Activity
Set down, exactly as written, the lines from the top of the data to the line that holds "Task: Open Playwright", and omit the pictures.

Saved data entries
------------------------

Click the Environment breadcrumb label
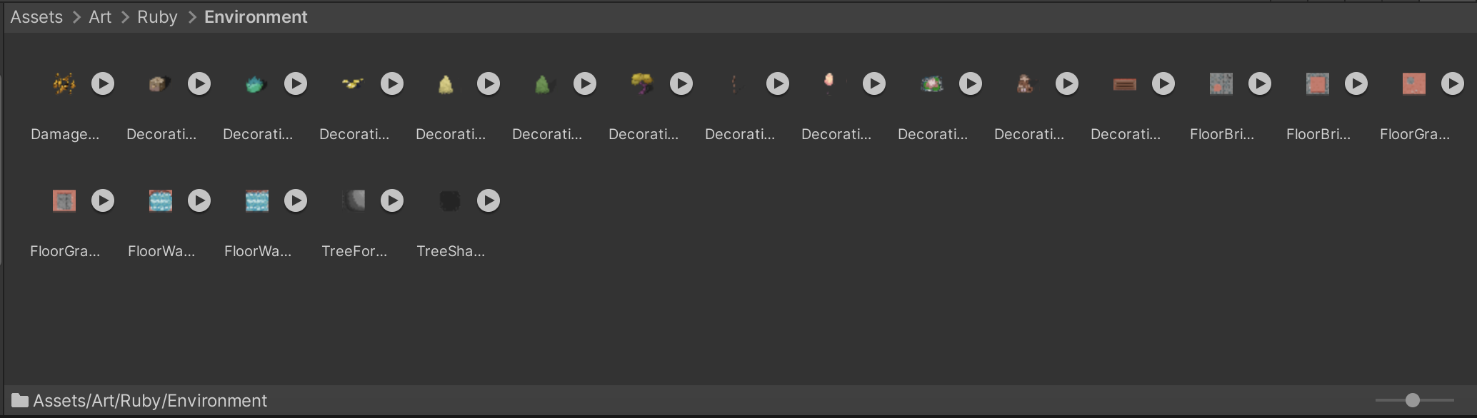 click(256, 17)
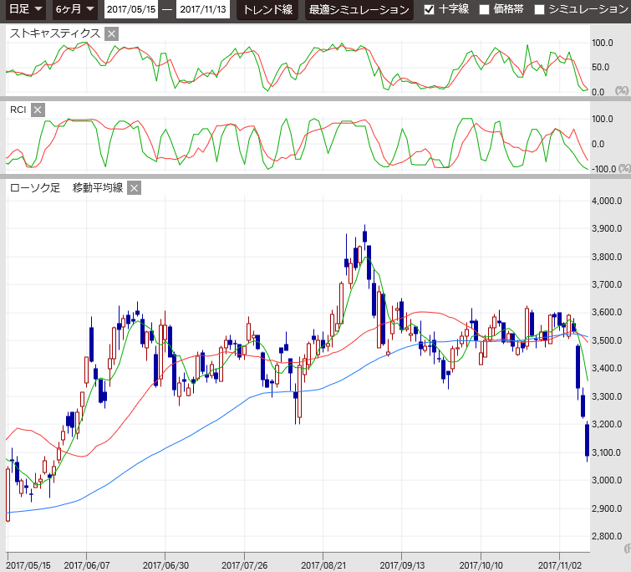Screen dimensions: 631x572
Task: Close the RCI indicator panel
Action: click(38, 110)
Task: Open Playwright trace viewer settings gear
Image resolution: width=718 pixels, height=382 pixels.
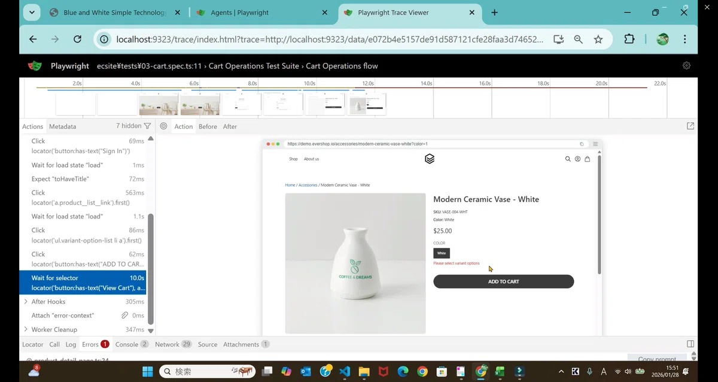Action: coord(686,65)
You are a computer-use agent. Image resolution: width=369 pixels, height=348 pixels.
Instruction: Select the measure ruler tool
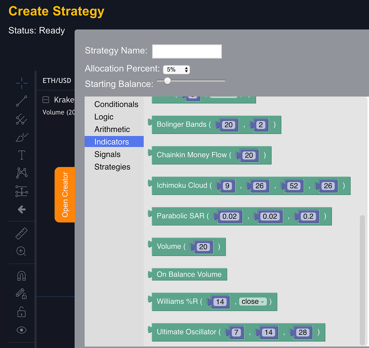tap(22, 233)
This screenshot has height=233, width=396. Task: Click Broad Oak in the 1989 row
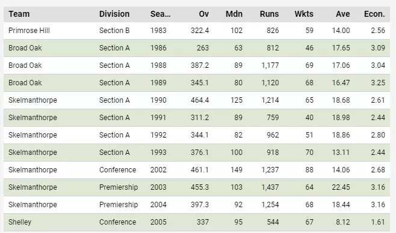(25, 83)
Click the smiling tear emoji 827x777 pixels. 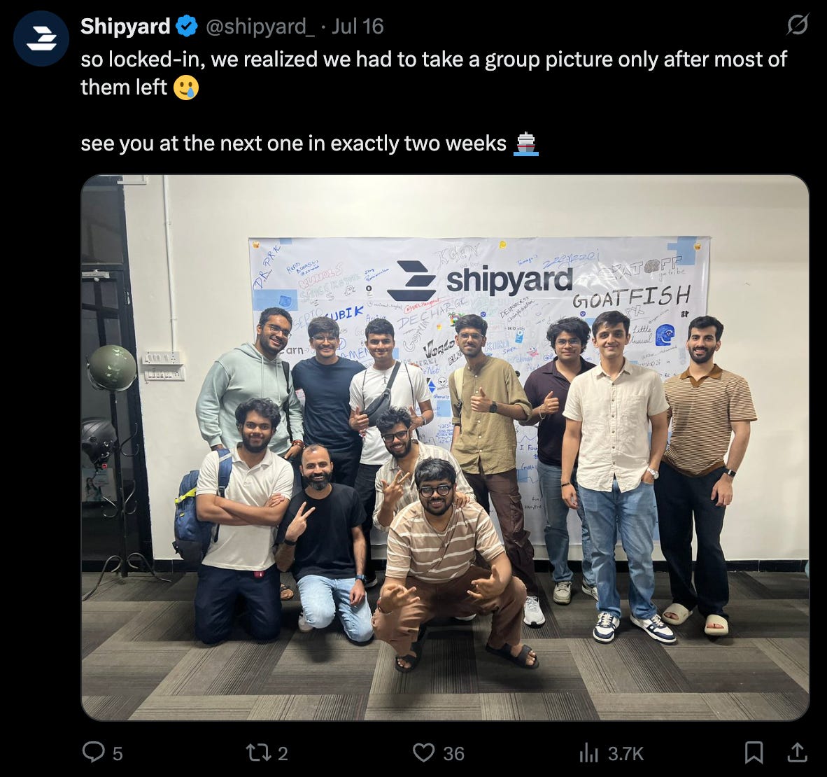(x=185, y=88)
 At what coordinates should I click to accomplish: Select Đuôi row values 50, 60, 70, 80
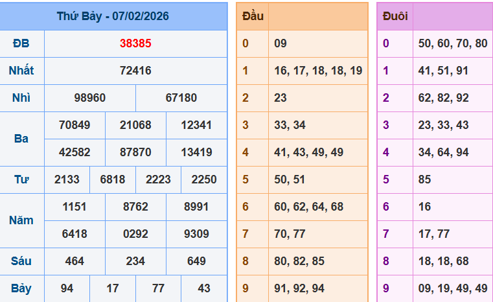pyautogui.click(x=453, y=44)
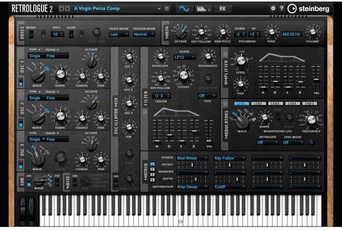Click the help question mark icon

pyautogui.click(x=281, y=9)
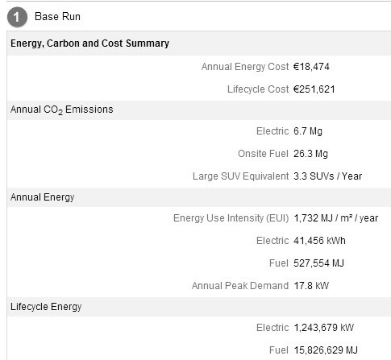Image resolution: width=391 pixels, height=360 pixels.
Task: Select the 3.3 SUVs / Year value
Action: tap(327, 176)
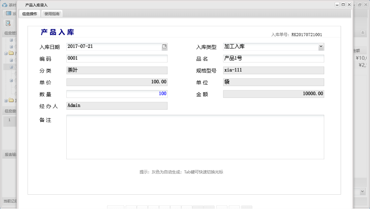Image resolution: width=370 pixels, height=221 pixels.
Task: Select the 信息操作 tab
Action: point(30,14)
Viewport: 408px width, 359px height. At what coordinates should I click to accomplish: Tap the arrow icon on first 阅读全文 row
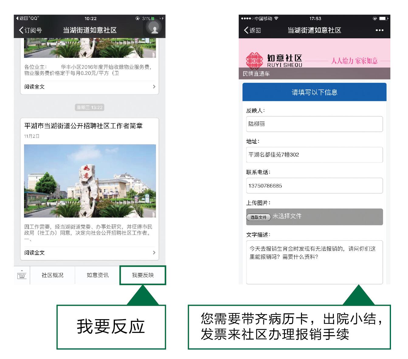pos(154,87)
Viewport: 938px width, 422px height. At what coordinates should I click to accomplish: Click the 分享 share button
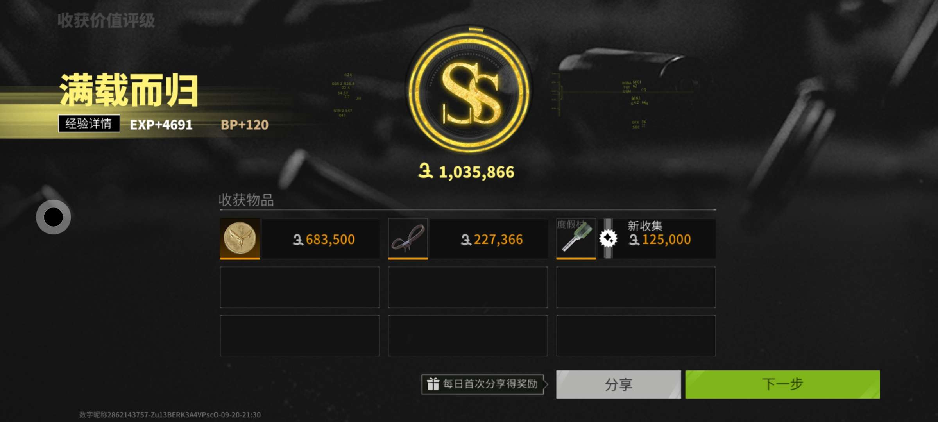pos(618,384)
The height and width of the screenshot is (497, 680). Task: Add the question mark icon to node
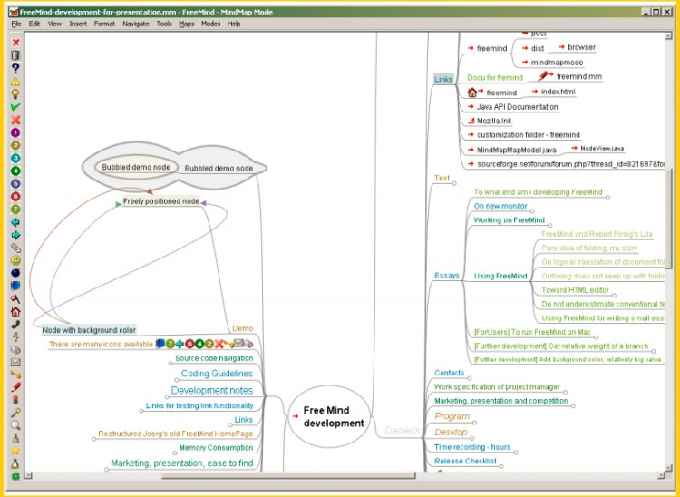pos(15,68)
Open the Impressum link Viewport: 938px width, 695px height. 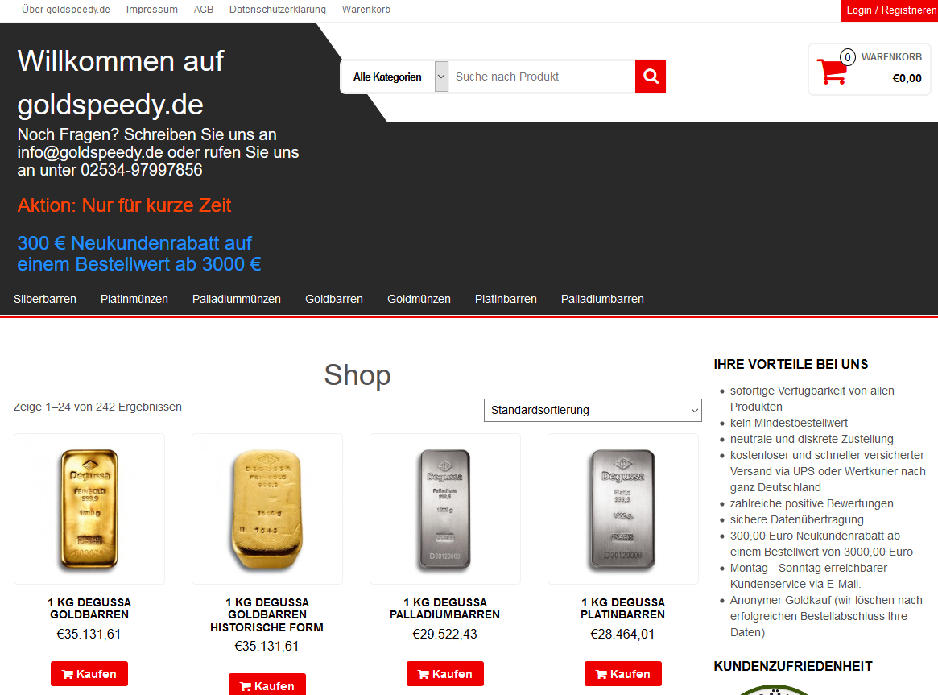coord(152,10)
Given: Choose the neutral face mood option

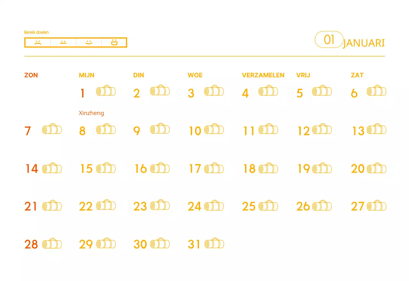Looking at the screenshot, I should click(x=63, y=42).
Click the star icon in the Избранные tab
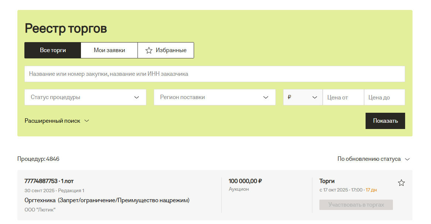Viewport: 431px width, 224px height. click(149, 50)
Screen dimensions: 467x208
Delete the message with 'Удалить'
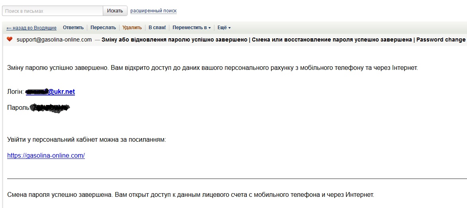pyautogui.click(x=132, y=28)
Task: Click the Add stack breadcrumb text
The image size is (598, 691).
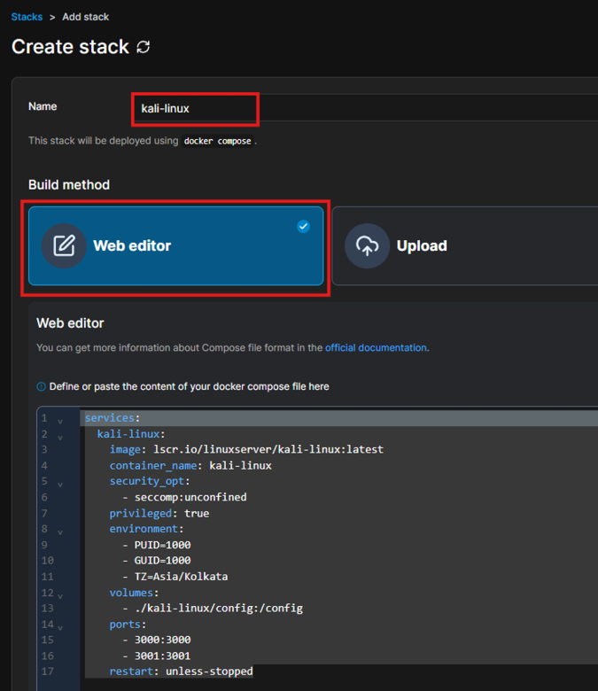Action: (85, 17)
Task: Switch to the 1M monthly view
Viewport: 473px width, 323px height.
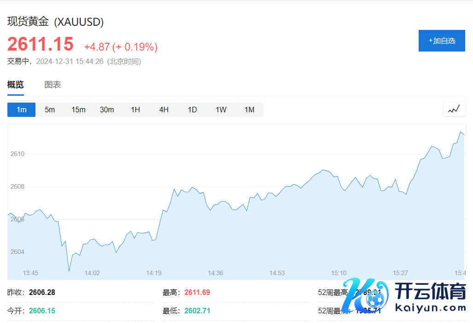Action: coord(249,110)
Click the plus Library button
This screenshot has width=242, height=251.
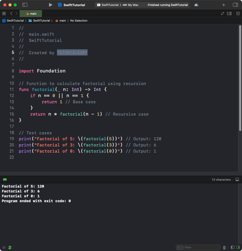point(224,5)
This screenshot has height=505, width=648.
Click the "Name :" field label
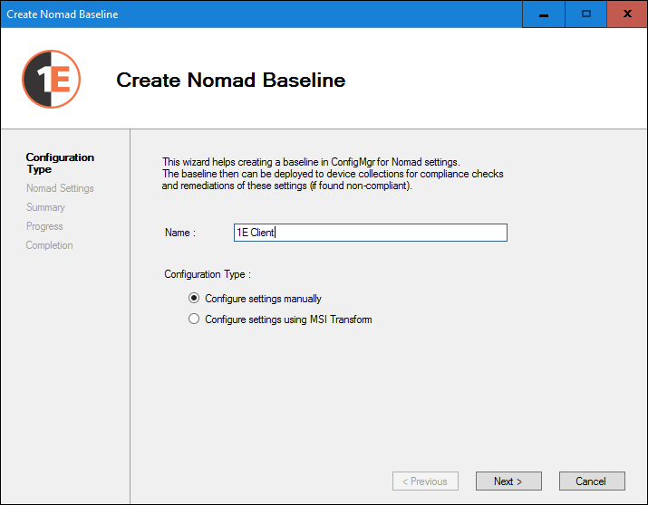coord(179,233)
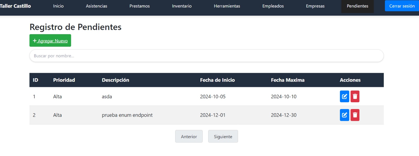Screen dimensions: 419x156
Task: Go to the Herramientas page
Action: [x=227, y=6]
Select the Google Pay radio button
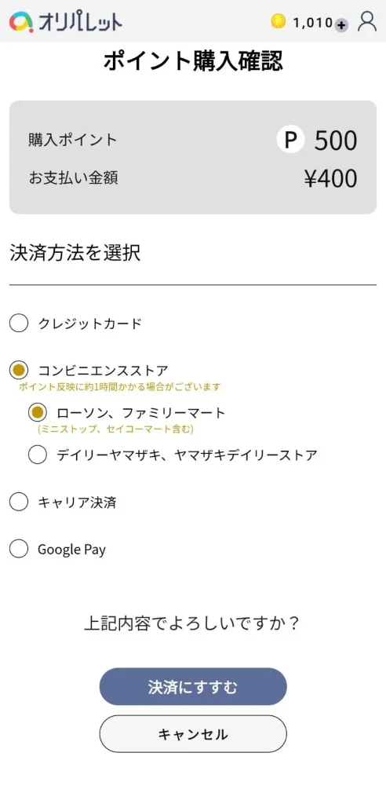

------------------------

Answer box
Click the Environment breadcrumb label
 click(256, 17)
Screen dimensions: 631x572
Task: Close the RCI indicator panel
Action: click(38, 110)
Task: Open Playwright trace viewer settings gear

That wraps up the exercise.